* [ЗАДАНИЯ]
**a)** Перепишите отрывок о Канзас-Сити на участке от «Впрочем, перед городской» до «300 тысяч человек.» включительно, поменяв «службой погоды» на «метеослужбой».
**b)** Перескажите короче в виде списка абзац отрывка о Канзас-Сити, который начинается со слов «Впрочем, перед городской службой погоды», и сохраните главные факты.
**c)** Сколько человек живёт на 724 квадратных милях, если верить отрывку о Канзас-Сити?

* [ФРАГМЕНТ ТЕКСТА]
________

Впрочем, перед городской службой погоды встают и другие трудности. Канзас-Сити велик, вместе с пригородами он раскинулся на 40 миль, и поэтому постоянно приходится составлять два прогноза: для северных районов и для южных.
Канзас-Сити — это целых два больших города в одном — Канзас-Сити, штат Канзас, и Канзас-Сити, штат Миссури. На 724 квадратных милях обитают 1 миллион 300 тысяч человек.

________

Выдержки из данных:
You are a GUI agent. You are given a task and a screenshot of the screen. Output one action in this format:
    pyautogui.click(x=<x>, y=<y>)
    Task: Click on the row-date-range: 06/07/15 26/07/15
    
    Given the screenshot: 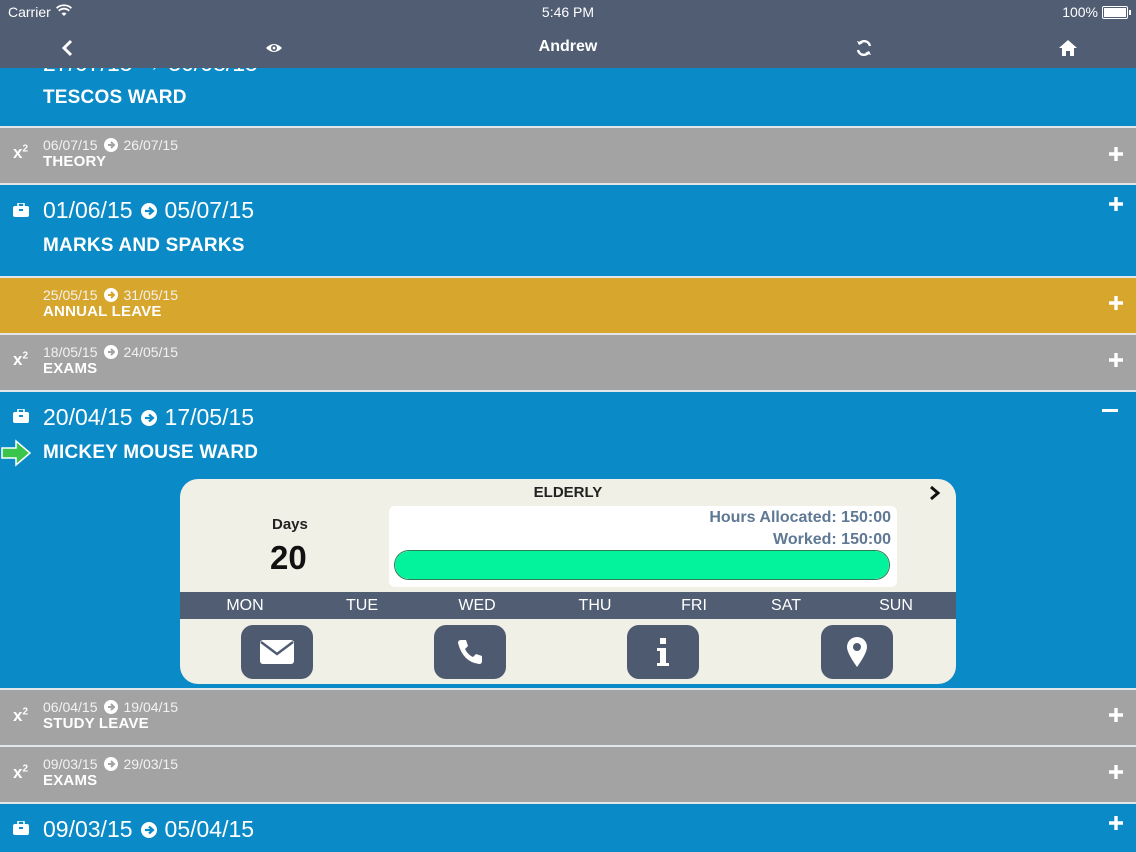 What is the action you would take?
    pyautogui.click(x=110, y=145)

________

* [ОТВЕТЫ]
**a)**
Впрочем, перед городской метеослужбой встают и другие трудности. Канзас-Сити велик, вместе с пригородами он раскинулся на 40 миль, и поэтому постоянно приходится составлять два прогноза: для северных районов и для южных.
Канзас-Сити — это целых два больших города в одном — Канзас-Сити, штат Канзас, и Канзас-Сити, штат Миссури. На 724 квадратных милях обитают 1 миллион 300 тысяч человек.

**b)**
- У городской службы погоды есть и другие трудности.
- Канзас-Сити вместе с пригородами тянется на 40 миль.
- Поэтому приходится всё время готовить два прогноза: для северных районов и для южных.

**c)** 1 миллион 300 тысяч человек.